In traditional wireless telecommunications systems, transmission equipment in a base station transmits signals throughout a geographical region known as a cell. As technology has evolved, more advanced equipment has been introduced that can provide services that were not possible previously. This advanced equipment might include, for example, an enhanced node B rather than a base station or other systems and devices that are more highly evolved than the equivalent equipment in a traditional wireless telecommunications system. Such or next generation advanced equipment may be referred to herein as long-term evolution (LTE) equipment. Devices that might be used by users in a telecommunications network can include both mobile terminals, such as mobile telephones, personal digital assistants, handheld computers, portable computers, laptop computers, tablet computers and similar devices, and fixed terminals such as residential gateways, televisions, set-top boxes and the like. Such devices will be referred to herein as user equipment or UE.

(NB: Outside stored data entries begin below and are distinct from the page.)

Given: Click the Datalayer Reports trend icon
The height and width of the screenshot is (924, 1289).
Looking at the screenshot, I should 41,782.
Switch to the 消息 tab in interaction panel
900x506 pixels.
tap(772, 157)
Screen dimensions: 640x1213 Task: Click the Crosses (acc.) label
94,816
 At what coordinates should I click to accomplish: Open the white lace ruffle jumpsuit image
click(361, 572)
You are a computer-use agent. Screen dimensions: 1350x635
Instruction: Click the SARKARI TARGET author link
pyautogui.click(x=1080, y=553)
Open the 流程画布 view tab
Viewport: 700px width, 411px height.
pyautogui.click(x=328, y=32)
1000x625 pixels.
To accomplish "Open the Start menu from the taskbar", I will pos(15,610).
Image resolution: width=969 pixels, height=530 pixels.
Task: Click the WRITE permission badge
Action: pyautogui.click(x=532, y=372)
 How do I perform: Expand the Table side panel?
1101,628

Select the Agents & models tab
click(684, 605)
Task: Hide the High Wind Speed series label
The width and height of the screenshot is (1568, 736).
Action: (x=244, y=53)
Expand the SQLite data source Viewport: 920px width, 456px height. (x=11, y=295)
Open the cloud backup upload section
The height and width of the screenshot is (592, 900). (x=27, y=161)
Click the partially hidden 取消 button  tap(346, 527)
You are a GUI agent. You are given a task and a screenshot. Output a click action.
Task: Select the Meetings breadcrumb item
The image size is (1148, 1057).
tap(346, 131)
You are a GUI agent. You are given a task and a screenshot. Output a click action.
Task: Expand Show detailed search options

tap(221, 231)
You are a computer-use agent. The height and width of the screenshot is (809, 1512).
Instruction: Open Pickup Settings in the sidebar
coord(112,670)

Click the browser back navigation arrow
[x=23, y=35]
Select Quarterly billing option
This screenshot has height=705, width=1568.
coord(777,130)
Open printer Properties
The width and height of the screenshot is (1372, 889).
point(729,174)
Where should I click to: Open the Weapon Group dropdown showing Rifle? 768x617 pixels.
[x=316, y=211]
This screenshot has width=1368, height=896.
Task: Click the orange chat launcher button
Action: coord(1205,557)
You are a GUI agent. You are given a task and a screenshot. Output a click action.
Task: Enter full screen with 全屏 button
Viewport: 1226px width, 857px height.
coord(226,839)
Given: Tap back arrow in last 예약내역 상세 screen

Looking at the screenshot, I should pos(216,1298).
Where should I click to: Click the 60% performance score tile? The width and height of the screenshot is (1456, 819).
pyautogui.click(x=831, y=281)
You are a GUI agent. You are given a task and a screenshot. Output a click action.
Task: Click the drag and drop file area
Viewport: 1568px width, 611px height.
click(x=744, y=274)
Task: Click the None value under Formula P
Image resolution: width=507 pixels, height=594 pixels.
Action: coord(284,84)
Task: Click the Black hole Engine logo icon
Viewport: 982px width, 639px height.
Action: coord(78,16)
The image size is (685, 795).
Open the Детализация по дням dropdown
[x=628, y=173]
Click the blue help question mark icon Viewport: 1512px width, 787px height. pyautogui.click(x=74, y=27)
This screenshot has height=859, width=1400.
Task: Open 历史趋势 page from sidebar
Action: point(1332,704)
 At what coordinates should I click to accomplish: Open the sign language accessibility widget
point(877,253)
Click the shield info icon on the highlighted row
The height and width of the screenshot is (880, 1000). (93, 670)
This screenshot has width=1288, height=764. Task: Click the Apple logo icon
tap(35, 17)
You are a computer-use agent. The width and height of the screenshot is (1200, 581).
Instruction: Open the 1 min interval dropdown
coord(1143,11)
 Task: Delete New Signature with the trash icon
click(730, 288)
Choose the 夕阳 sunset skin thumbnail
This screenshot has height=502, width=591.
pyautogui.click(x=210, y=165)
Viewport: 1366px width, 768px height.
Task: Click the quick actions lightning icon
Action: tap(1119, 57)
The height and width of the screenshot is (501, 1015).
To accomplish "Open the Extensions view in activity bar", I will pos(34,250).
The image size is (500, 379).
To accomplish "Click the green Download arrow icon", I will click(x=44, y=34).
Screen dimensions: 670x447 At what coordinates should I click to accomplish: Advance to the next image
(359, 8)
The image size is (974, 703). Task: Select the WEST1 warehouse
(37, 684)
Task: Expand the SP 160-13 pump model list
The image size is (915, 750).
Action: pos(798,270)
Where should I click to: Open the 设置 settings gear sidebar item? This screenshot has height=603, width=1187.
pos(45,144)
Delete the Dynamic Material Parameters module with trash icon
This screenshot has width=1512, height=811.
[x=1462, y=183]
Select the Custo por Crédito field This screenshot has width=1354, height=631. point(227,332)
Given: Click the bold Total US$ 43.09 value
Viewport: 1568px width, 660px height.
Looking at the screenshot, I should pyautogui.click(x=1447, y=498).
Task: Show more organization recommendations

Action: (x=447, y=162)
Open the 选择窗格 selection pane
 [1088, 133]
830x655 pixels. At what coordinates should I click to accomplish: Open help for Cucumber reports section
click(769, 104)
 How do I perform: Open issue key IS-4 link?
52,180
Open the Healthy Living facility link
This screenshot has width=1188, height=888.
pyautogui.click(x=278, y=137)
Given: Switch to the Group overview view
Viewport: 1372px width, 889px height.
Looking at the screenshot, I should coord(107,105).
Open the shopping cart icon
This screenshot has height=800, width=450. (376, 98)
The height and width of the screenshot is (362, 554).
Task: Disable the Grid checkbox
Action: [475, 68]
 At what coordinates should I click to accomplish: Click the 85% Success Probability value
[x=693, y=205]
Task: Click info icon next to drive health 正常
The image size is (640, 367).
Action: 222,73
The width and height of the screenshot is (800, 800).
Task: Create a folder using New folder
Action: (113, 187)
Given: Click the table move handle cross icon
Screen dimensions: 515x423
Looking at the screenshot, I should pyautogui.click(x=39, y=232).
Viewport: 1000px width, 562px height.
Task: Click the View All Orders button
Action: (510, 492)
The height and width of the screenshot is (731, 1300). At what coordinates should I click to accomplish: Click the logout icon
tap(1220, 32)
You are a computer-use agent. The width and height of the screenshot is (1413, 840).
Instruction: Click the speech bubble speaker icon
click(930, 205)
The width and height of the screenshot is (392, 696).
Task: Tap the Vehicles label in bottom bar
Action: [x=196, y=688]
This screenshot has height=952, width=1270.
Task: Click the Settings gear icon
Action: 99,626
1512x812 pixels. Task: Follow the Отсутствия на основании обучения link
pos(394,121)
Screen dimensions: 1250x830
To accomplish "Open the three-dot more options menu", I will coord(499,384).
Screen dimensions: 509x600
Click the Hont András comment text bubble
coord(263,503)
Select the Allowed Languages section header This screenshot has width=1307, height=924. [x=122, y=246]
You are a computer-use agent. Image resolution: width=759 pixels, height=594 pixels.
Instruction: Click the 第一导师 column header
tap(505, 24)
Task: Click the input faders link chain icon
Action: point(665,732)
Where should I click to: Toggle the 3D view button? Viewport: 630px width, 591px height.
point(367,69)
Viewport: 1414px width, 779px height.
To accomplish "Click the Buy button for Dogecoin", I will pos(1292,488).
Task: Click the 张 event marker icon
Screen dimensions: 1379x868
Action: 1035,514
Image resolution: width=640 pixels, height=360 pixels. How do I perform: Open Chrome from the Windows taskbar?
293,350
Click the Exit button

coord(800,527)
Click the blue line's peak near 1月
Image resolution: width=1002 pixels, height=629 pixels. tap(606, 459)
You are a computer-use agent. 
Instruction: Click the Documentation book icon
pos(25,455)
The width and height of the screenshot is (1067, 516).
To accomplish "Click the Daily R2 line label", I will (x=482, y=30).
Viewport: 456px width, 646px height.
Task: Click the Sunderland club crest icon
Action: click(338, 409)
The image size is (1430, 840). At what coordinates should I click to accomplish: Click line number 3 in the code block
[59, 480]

A group of LTE-based cells might be under the control of a single entity known as a central control. The central control typically manages and coordinates certain activities with a group of cells such as the scheduling for the transmissions. The modulation and coding schemes might include binary phase-shift keying (BPSK), quadrature phase-shift keying (QPSK), quadrature amplitude modulation (QAM), or other schemes that will be familiar to one of skill in the art.
Services that might be provided by LTE-based equipment can include broadcasts or multicasts of television programs, streaming video, streaming audio, and other multimedia content. Such services are commonly referred to as multimedia broadcast multicast services (MBMS). An MBMS might be transmitted throughout a single cell or throughout several contiguous or overlapping cells. A set of cells receiving an MBMS can be referred to as a service area. A service area and a region under the control of a central control do not necessarily coincide. For example, a central control might specify that a first subset of cells under its control will deliver a first MBMS and that a second subset of cells under its control will deliver a second MBMS.
The transmission of an MBMS can include two components, a multicast control channel (MCCH) and a multicast traffic channel (MTCH). The MTCH delivers the actual content of the MBMS while the MCCH delivers control information related to the MBMS. The MCCH might include key control information that specifies how the content in the MTCH is to be delivered.
When multiple cells overlap, a UE within the overlapped region can receive transmissions from multiple base stations. It is well known in the art that when a UE receives substantially identical data from a plurality of base stations, the transmissions from the base stations can augment one another to provide a signal of significantly higher quality than would be the case if only one base station were transmitting the signal. That is, a higher signal-to-noise ratio can be achieved when substantially the same data is transmitted at substantially the same time on substantially the same resource as well as the same modulation and coding. A region in which a plurality of substantially identical signals are present is known as a single frequency network, or SFN. In the case where all of the base stations in a service area are transmitting an MBMS with substantially signals, the service area would be an SFN. However, if the base stations were transmitting the MBMS with different signals, for example, on different resource, the service area would not be an SFN.